ChevronTexaco Posts Profit on High Prices
Fri Jul 30, 2004
NEW YORK (Reuters) - ChevronTexaco Corp. (CVX.N: Quote, Profile, Research) , the No. 2 U.S. oil company, on Friday reported quarterly earnings that more than doubled because of record oil and gasoline prices and several one-time gains.
The San Ramon, California-based company said net income rose to a record $4.1 billion or $3.88 a share in the second quarter from $1.60 billion or $1.50 in the year-ago period.
Even after stripping out such special items as a $585 million gain from Canadian asset sales, $255 million of income tax benefits and income from discontinued operations, the company earned $3.04 per share.
On that basis, the results exceeded the Reuters Estimates average analyst estimate of $2.70 a share by about 12 percent. That makes ChevronTexaco the only major integrated oil company so far to generate a positive earnings surprise this quarter.
"This was by far the strongest performance among the whole group," said Oppenheimer & Co. analyst Fadel Gheit. "They were basically strong across the board. They could not miss this time."
The second quarter was an exceptionally good period for the energy industry, as energy commodity and product prices advanced at the same time consumption worldwide was rising. And with the price of oil more than doubling since January 2002, analysts say prices are not expected to subside any time soon.
For the second straight day, benchmark U.S. oil futures on Friday set a fresh record high. Futures rose as high as $43.60 a barrel, the highest since contract trading began in 1983, amid renewed worries about supply disruptions from Russia and OPEC's ability to make up any shortfalls.
Yet investors this past week were disappointed as ConocoPhillips (COP.N: Quote, Profile, Research) and Exxon Mobil (XOM.N: Quote, Profile, Research) merely matched expectations.
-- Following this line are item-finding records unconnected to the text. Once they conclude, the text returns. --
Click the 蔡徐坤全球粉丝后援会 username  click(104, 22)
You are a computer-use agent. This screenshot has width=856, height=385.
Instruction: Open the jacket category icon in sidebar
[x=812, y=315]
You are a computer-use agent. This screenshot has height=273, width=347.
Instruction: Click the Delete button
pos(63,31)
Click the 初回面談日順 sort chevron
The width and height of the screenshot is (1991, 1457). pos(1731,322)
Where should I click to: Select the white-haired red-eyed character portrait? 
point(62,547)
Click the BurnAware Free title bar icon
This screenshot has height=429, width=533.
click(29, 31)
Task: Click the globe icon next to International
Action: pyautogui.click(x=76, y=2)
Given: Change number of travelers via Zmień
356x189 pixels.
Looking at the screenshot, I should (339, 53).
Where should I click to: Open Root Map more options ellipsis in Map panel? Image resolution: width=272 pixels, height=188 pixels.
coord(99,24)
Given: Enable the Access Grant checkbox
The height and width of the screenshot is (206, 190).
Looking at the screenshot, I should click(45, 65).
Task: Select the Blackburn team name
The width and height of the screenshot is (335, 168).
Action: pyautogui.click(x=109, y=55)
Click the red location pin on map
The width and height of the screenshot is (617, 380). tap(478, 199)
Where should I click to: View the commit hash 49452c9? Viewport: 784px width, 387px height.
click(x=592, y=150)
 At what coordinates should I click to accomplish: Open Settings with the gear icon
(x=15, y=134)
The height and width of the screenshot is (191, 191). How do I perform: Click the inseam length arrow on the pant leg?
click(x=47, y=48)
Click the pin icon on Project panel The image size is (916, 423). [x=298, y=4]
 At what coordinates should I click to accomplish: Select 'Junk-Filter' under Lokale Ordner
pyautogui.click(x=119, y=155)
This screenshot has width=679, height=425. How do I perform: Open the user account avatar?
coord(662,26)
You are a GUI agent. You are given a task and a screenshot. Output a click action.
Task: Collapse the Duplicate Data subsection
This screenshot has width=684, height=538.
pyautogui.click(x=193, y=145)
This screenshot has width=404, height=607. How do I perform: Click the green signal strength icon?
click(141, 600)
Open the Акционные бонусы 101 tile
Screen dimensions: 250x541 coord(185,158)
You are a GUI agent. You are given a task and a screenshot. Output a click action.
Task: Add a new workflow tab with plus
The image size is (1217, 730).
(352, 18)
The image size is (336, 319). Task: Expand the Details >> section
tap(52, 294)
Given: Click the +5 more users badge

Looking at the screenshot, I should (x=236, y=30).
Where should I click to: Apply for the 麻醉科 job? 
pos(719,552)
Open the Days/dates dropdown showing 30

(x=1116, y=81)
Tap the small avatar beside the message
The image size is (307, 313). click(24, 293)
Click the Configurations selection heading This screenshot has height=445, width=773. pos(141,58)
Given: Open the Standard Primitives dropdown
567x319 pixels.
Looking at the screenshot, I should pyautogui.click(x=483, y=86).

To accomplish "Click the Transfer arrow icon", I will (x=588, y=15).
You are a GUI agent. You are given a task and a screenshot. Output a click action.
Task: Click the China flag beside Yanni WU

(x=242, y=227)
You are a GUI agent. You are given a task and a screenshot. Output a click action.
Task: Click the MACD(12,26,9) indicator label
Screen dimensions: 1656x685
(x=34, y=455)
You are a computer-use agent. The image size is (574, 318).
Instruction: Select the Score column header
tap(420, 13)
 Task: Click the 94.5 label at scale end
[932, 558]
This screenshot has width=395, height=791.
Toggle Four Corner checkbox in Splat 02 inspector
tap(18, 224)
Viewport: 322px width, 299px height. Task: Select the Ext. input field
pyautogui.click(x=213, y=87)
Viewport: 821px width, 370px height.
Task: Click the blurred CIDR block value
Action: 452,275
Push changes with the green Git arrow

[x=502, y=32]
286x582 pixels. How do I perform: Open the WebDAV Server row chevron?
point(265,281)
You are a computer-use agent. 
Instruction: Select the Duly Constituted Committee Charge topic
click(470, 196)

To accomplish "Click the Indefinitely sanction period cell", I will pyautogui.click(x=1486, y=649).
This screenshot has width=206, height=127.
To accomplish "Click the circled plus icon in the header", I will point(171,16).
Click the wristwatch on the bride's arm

Both acknowledged that downtime at various facilities stopped them from taking full advantage of unusually strong energy markets.
ChevronTexaco quarterly sales, affiliate income and other revenue surged 31 percent to $38.3 billion, fueled by record energy prices and asset sale gains.
Exploration and production income more than doubled as energy markets pushed prices of energy commodities to new highs in response to a series of supply disruptions in Iraq, Norway, Nigeria and, most recently, Russia.
As expected, the company's average oil and gas output fell by 4 percent to about 2.58 million barrels per day from last year, mostly due to asset sales.
Even a perennial laggard such as the chemicals business contributed $59 million of income, nearly doubling from last year as economic growth supported higher sales volumes.
The standout results come as the company reorganizes its business lines three years after the merger of Chevron and Texaco.
Until recently the merger was widely considered a disappointment as ChevronTexaco announced a series of write-downs, production shortfalls and major losses on its investments in fallen energy trader Dynegy (DYN.N: Quote, Profile, Research) .
A year ago the company announced plans to divest billions of dollars of less productive properties and other assets to boost profitability, though the moves mean falling production in the short term.
Windfall profits helped ChevronTexaco to strengthen its balance sheet by reducing debt and amassing $9 billion in cash and marketable securities. ChevronTexaco's cash hoard has nearly doubled in the past year amid speculation the company is eager to make an acquisition in Russia.
The company also boosted its capital spending by 8.5 percent in the quarter to $3.8 billion, and contributed $600 million to employee pension funds.
ChevronTexaco's shares closed up 17 cents at $95.65 on the New York Stock Exchange.